Court Opinion

ID: 9756290
Source: CourtListenerOpinion
Date Created: 2023-08-28 21:20:53.786921+00
Date Added: 2024-06-11T07:28:18.294259
License: Public Domain

SERCOMBE, J.,
concurring.
I concur with the majority’s analysis. This court decided in State v. William, 199 Or App 191, 110 P3d 1114, rev den, 339 Or 406 (2005), that the production of a declarant at trial or a showing of his or her unavailability was not a necessary predicate to admission of a hearsay statement by that declarant in a public record under Article I, section 11, of the Oregon Constitution. We reached that conclusion notwithstanding the seemingly broad requirement in State v. Moore, 334 Or 328, 341, 49 P3d 785 (2002), that, “[bjefore the state may introduce into evidence a witness’s out-of-court declarations against a criminal defendant, the state must produce the witness at trial or demonstrate that the witness is unavailable to testify.” We qualified that holding in William:
“Again, we hesitate to read the Supreme Court’s decision too broadly. As in [State v.] Campbell[, 299 Or 633, 705 P2d 694 (1985)], the issue before the court in Moore was narrow. It did not involve the sort of historical exception that is involved in this case [(the public records exception)] and that the court recognized in prior cases such as [State v.] Saunders[, 14 Or 300, 12 P 441 (1886), overruled in part on other grounds by State v. Marsh, 260 Or 416, 490 P2d 491 (1971), cert den, 406 US 974 (1972),] and [State ex rel.] Gladden [v.
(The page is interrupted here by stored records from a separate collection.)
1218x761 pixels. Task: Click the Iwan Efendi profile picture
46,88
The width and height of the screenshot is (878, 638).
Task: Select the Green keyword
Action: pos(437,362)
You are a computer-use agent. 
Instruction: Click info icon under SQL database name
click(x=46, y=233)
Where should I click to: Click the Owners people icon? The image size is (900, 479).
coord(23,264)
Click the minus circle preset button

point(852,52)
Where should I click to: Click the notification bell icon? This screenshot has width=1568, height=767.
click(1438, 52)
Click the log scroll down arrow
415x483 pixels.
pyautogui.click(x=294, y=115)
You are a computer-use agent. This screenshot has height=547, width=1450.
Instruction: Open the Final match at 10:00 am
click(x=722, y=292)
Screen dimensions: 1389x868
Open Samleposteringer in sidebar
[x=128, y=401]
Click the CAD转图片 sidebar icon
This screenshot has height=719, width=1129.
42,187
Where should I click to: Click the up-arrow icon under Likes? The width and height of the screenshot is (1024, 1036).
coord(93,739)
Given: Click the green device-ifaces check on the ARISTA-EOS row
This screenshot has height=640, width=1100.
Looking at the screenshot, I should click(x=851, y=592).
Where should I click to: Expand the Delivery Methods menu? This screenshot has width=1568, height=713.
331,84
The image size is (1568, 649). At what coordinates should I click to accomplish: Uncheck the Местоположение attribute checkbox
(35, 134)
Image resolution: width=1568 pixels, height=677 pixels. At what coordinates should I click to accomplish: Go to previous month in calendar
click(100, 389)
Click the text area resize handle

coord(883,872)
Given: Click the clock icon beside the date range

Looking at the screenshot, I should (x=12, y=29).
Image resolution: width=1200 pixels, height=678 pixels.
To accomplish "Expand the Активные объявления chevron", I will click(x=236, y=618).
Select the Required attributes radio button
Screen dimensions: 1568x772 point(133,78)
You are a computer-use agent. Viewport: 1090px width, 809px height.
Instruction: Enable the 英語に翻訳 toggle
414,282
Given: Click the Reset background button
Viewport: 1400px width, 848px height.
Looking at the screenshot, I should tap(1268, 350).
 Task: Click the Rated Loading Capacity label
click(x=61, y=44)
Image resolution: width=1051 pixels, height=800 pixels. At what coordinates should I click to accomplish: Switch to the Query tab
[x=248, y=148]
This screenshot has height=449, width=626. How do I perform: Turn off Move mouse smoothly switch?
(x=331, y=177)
Lonergan, 201 Or 163, 269 P2d 491 (1954)], in which the court held that ‘[t]here is nothing to indicate that the framers of our constitution intended thereby to do away with the well-established exceptions to the confrontation rule.’ [Lonergan], 201 Or at 177. In fact, the Moore court *371cited both cases, without suggesting that either was no longer good law. 334 Or at 339-40.”
199 Or App at 197.
As I say, William decided the issue in this case. However, I suspect that the Supreme Court’s requirement of production or unavailability in Moore was intended to be broader in effect than we acknowledged in William. In State v. Birchfield, 342 Or 624, 631-32, 157 P3d 216 (2007) — a case that did, involve the admissibility of hearsay in a public record under Article I, section 11 — the court flatly stated:
“We hold that the trial court’s admission of the laboratory report without requiring the state to produce at trial the criminalist who prepared the report or to demonstrate that the criminalist was unavailable to testify violated defendant’s right to confront the witness against him under Article I, section 11, of the Oregon Constitution.”
Indeed, had the Supreme Court applied the confrontation rule that it espoused in Lonergan, the result in Birchfield would have been different.
Given our analysis in William — that the court’s unequivocal requirement of production or unavailability of a declarant to admit hearsay under Article I, section 11, in Moore was really equivocal — we presumably must conclude that the court’s unequivocal holding in Birchfield is also subject to caveat. In light of Birchfield, however, I am not sure that the analysis in William continues to be correct. For that reason, I concur with misgivings.